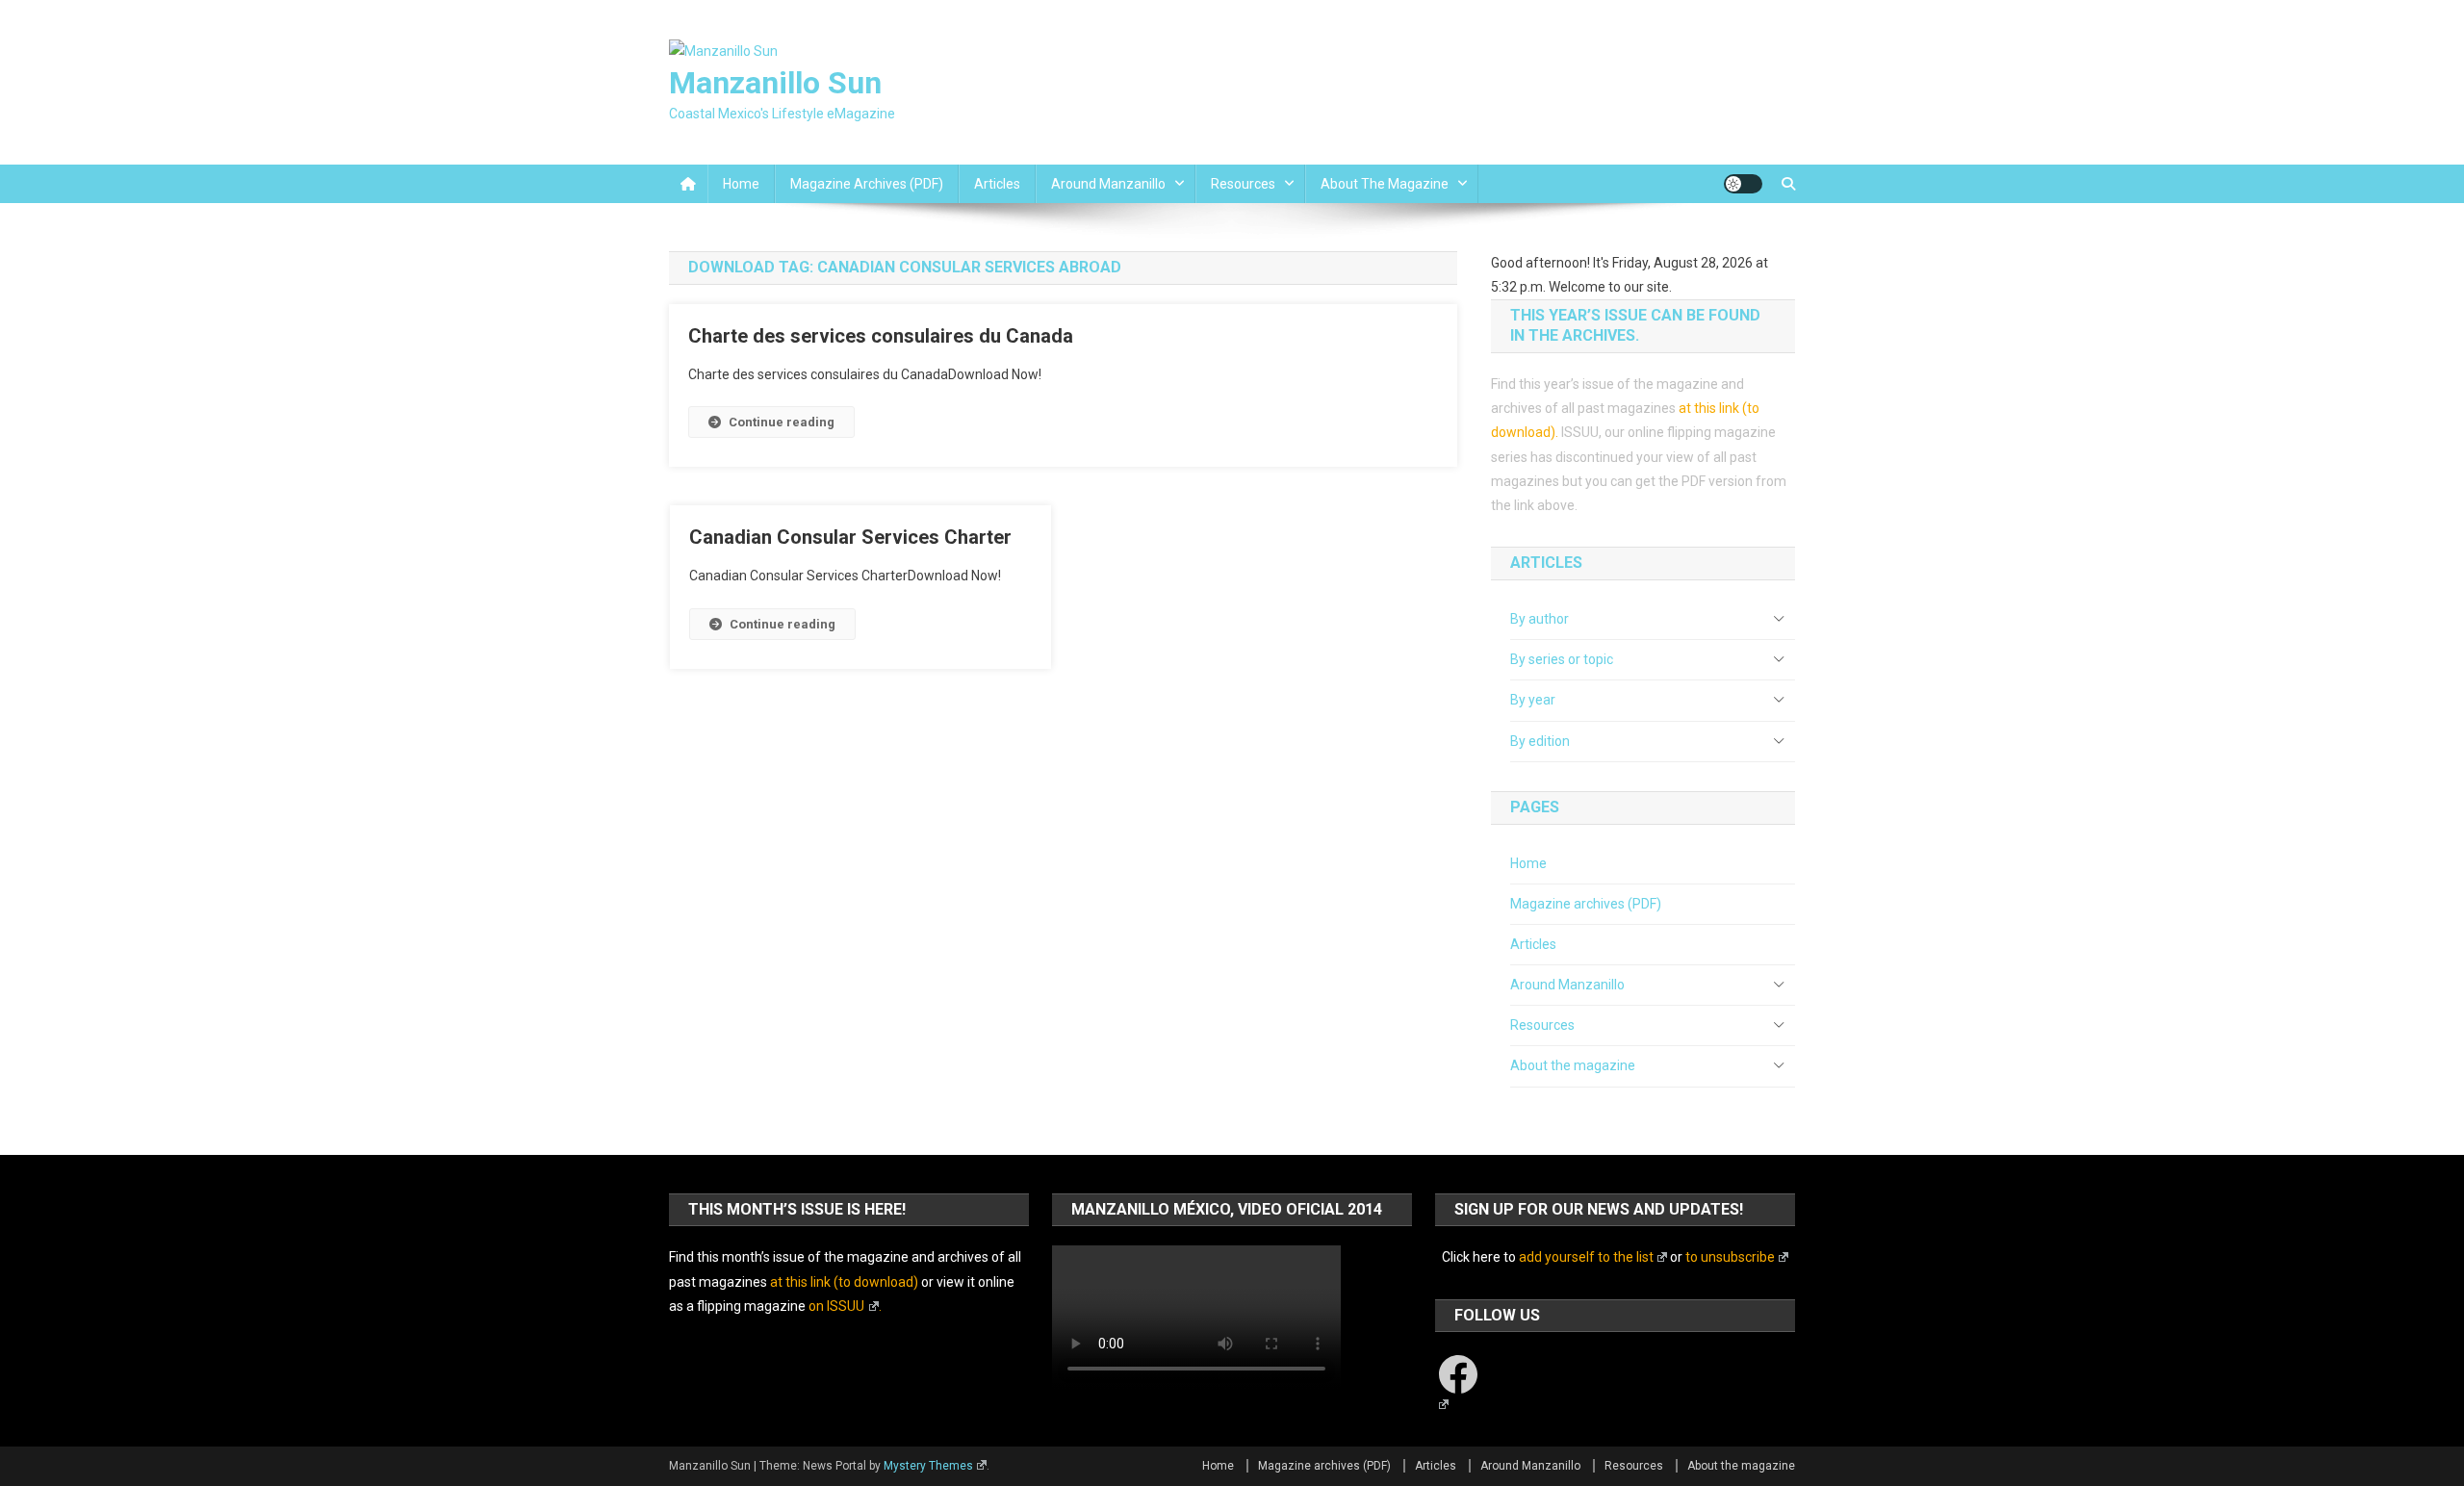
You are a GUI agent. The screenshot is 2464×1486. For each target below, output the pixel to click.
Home (741, 184)
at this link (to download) (844, 1282)
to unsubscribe (1730, 1257)
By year (1532, 699)
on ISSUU (836, 1306)
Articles (997, 184)
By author (1539, 619)
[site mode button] (1743, 183)
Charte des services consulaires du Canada (880, 335)
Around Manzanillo (1108, 184)
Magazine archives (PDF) (866, 184)
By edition (1540, 741)
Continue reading (781, 422)
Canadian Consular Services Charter (850, 537)
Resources (1243, 184)
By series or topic (1561, 659)
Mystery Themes (928, 1466)
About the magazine (1385, 184)
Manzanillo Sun (775, 82)
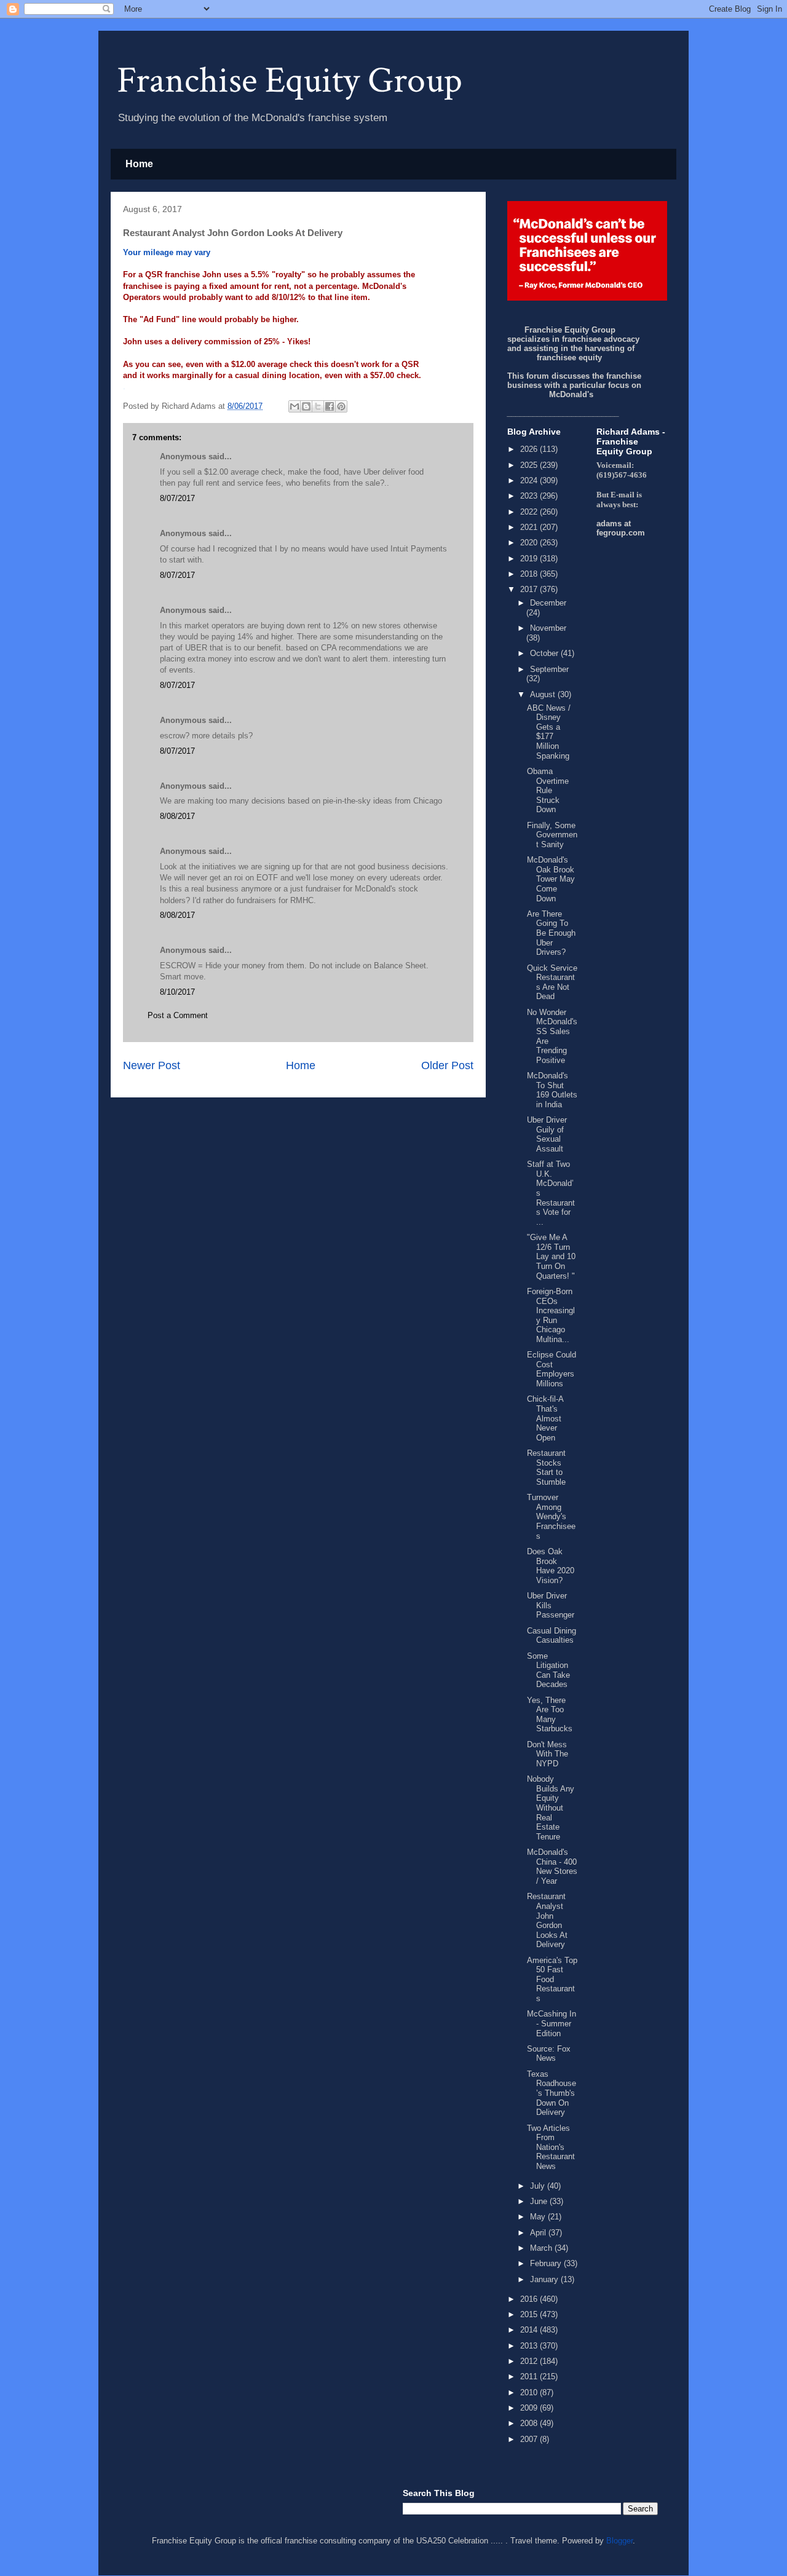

====================

- What you should do:
Leave the pictures out. Extract exactly the lines running from the one with "Around Manzanillo (1108, 184)" through the last entry, both ends included.

- Response below:
Around Manzanillo (1108, 184)
Magazine archives (PDF) (866, 184)
By edition (1540, 741)
Continue reading (781, 422)
Canadian Consular Services Charter (850, 537)
Resources (1243, 184)
By series or topic (1561, 659)
Mystery Themes (928, 1466)
About the magazine (1385, 184)
Manzanillo Sun (775, 82)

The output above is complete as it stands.